- **КРАТКОЕ ЗАДАНИЕ**
Скопируйте целиком и без изменений отрывок о звучании названий городов во французской песенке.

- **ОТРЫВОК СО СТРАНИЦЫ**
• • • • •

Не меньше было споров об очаровании имен и по поводу отрывка песенки, сочиненной в столетнюю войну, когда французская корона утратила почти все свои владения
Mes amis, que reste‑t–il А се Dauphin si gentil? Organs, Beaugency, Notre‑Dame de Clery Vendome, Vendome!
За немногими исключениями, принимались во внимание, при этих спорах, лишь последние три строчки, перечисляющие города. Чудесно звучат их имена, что и говорить; всю мелодичность французской речи можно в них услышать; но ведь первые два стиха определяют ту интонацию насмешливой жалости, с которой мы их читаем. Однако и не в ней все дело. Не одной случайностью (т. е. правдой истории) подобраны имена, или, если ею одной, она была поэтом. Но обменяйте только местами Орлеан и Божанси, уничтожив бедненькую рифму, и вы музыку испортите; замените имена, как один понимающий свое дело критик (Рене–Альбер Гютман [49]) шутки ради предложил, и от музыки (при обогащенной рифме) не останется ничего:
Vaucresson, Le Raincy, Notre‑Dame de Passy, Pontoise, Pontoise!

• • • • •

- **ФРАГМЕНТ МАТЕРИАЛА**
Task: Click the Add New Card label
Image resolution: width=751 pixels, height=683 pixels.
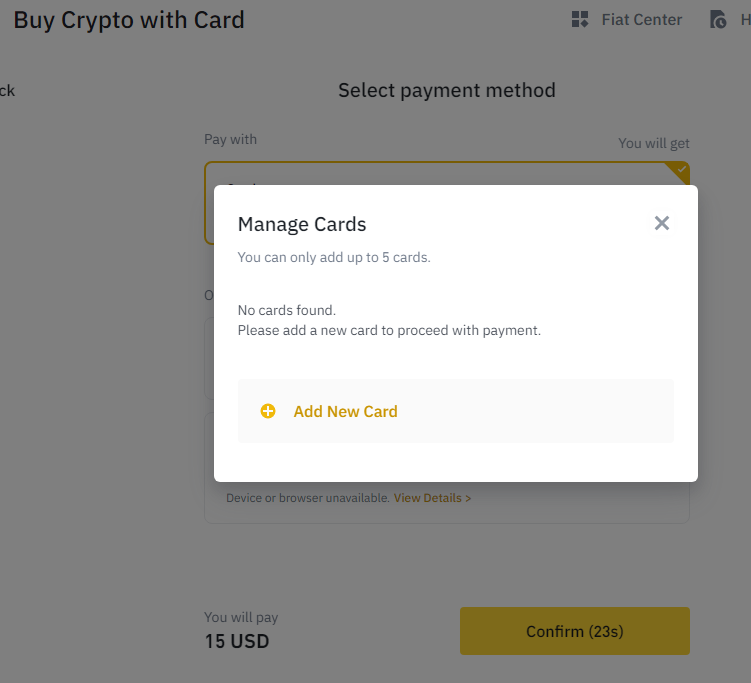Action: (345, 411)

• • • • •

- **ПОЛНОЕ РЕШЕНИЕ**
Не меньше было споров об очаровании имен и по поводу отрывка песенки, сочиненной в столетнюю войну, когда французская корона утратила почти все свои владения
Mes amis, que reste‑t–il А се Dauphin si gentil? Organs, Beaugency, Notre‑Dame de Clery Vendome, Vendome!
За немногими исключениями, принимались во внимание, при этих спорах, лишь последние три строчки, перечисляющие города. Чудесно звучат их имена, что и говорить; всю мелодичность французской речи можно в них услышать; но ведь первые два стиха определяют ту интонацию насмешливой жалости, с которой мы их читаем. Однако и не в ней все дело. Не одной случайностью (т. е. правдой истории) подобраны имена, или, если ею одной, она была поэтом. Но обменяйте только местами Орлеан и Божанси, уничтожив бедненькую рифму, и вы музыку испортите; замените имена, как один понимающий свое дело критик (Рене–Альбер Гютман [49]) шутки ради предложил, и от музыки (при обогащенной рифме) не останется ничего:
Vaucresson, Le Raincy, Notre‑Dame de Passy, Pontoise, Pontoise!